PennEast wants to construct a 36-inch diameter, 118-mile natural gas pipeline starting in Dallas Township and extending to Hopewell Township, New Jersey. The company applied to the Federal Energy Regulatory Commission to acquire the private property through which the pipeline would traverse.
Richardson said the firm is interested in this pipeline fight because “a private company using eminent domain to take people’s land offers a lot of legal questions that are not fully settled in the law.”
“Contrary to PennEast’s public relations spin, we intend to prove that there is no valid justification for taking our homes, farms and properties and endangering our livelihoods and families’ well-being for a pipeline that is not needed, not wanted and harmful,” Vincent DiBianca, one of the homeowners leading the HALT group, said in a prepared statement when announcing the group’s formal organization last month.
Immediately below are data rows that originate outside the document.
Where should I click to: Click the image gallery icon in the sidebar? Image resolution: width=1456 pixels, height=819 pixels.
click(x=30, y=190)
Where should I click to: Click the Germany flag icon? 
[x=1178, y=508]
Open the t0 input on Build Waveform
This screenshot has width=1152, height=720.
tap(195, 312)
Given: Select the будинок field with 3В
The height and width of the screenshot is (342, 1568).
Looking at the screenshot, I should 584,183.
Richardson said that to acquire people’s land through eminent domain, PennEast must adequately show that the public good is behind the project.
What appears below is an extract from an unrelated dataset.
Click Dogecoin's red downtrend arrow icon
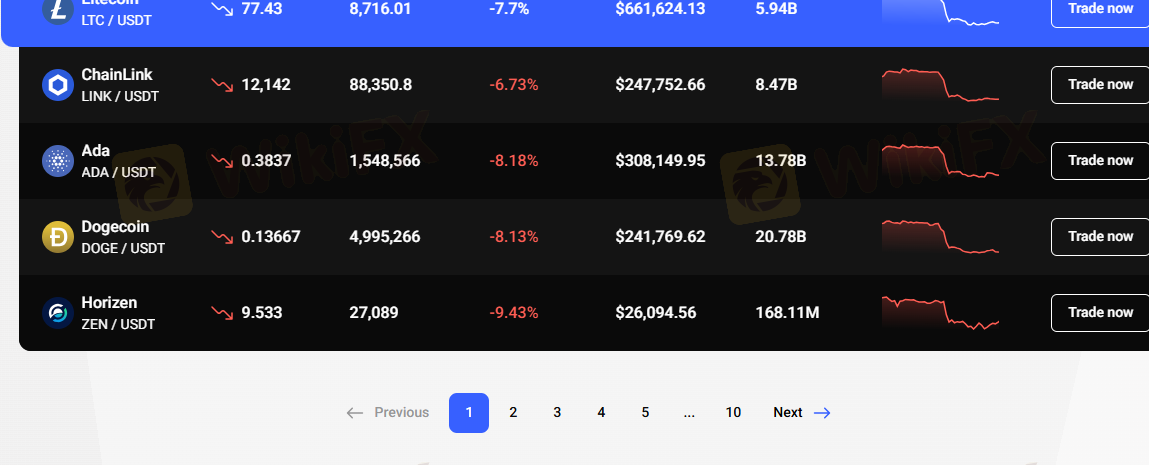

“In New Jersey, there’s already a 53 percent oversupply of natural gas, so it’s not going to benefit the folks in New Jersey. They would simply surrender their land in a process that they do not think makes sense,” Richardson said, adding that the gas carried through the pipeline likely would be converted to liquefied natural gas and shipped overseas.
“That doesn’t lower gas prices in New Jersey,” he said. “That doesn’t lower gas prices here.”
Richardson said thousands of New Jersey residents are refusing to allow PennEast access to their properties to complete surveying or environmental studies.
Even if FERC grants PennEast applications or makes decisions in the company’s favor, Richardson said, those decisions can be appealed to the Washington, D.C. Circuit Court of Appeals. He pointed out that FERC can be and has been sued over such decisions. The Delaware Riverkeeper and other groups won a similar case in June 2014.
A question-and-answer session followed his presentation.
Mary Rodriguez, secretary for the GDAC, described Richardson as “a very knowledgeable attorney,” and hoped he might be able to help local landowners if any decide they want to fight the pipeline project.
“People should do their research on how many cases have been won or lost,” Rodriguez said. “A lot of organizations, especially Delaware Riverkeeper, are doing a lot of good with lawsuits that are already out there. You know, you don’t have a chance if you don’t fight.”